As a Singaporean living in the States, I am often given to ponder the cultural differences between the two countries.
The popular account of the East-West divide is that of collectivism vs. individualism, actively propagated by both poles of the world in asserting their regional identities. (cf LKY statements on "Singapore exceptionalism", or almost any piece of mainstream reporting from a Western outlet on an Eastern country)
Lived experience in the States, however, has often given me pause as to what extent people actually practice individualism, all rhetoric aside. I have found its corporations just as hierarchical, its citizens just as prone to bootlicking and mass delusions, just as willing to submit themselves to becoming excellent sheep excellent-sheep as the finest kiasu/kiasi in Singapore.
An unfortunate proportion of Americans still like to believe that their individual enterprise will guarantee them individual gain, when their efforts feed more into the capitalist system, for the benefit of a few wealthy individuals at the top of the food chain, than ever before. Singaporeans harbour no such delusions. Fortunately for us, decades of inundation by Western media narratives have kept us on guard and skeptical about the claims of our state-owned media. There's a saying, that to genuinely know what's happening in your own country, you need only to look to the reports in the foreign press. Many Americans could stand to benefit from such a practice.
Kohr believes that the tendency towards collectivism boils down to the scale of a society, regardless of its particular brand of professed ideology. (Quotes follow) This is an intriguing possibility, and certainly jives with anthropological studies on state formation and function. I do not believe, however, that the inverse holds: that is to say, one cannot automatically assume that small state => individualistic/democratic. If anything, totalitarian control comes even more easily to hand. Just ask LKY.

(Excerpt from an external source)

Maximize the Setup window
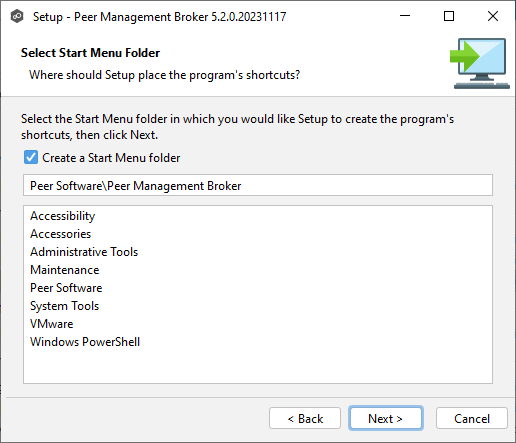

But all this worship of the masses, the people, the nation, and of the institutions representing them, is collectivism under whatever name it goes. And collectivism is irreconcilable with the ideals of democracy which, like Western civilization, is inseparably linked with individualism. It is logical nonsense to accuse the Marxists of collectivist thinking because they place society above man, and then proclaim ourselves that the nation stands above the individual.
— breakdown-of-nationsp. 103
Submissiveness is thus not a human quality that could be explained to a significant extent as the result of upbringing, tradition, national character, or the mode of production. Like most other social attitudes, it is the adaptive reflex reaction with which man responds to power. Its degree varies directly with the degree of power, just as its opposite reaction, the assertion of freedom, varies inversely with it. Where there is power, there is submission, and where there is no submission, there is no power. This is why, historically, the seemingly most freedom-loving peoples have accepted tyranny as submissively as the seemingly most submissive ones, or why it is safe to say that even Americans would submit if our federal structure permitted the accumulation of the necessary volume of governmental power.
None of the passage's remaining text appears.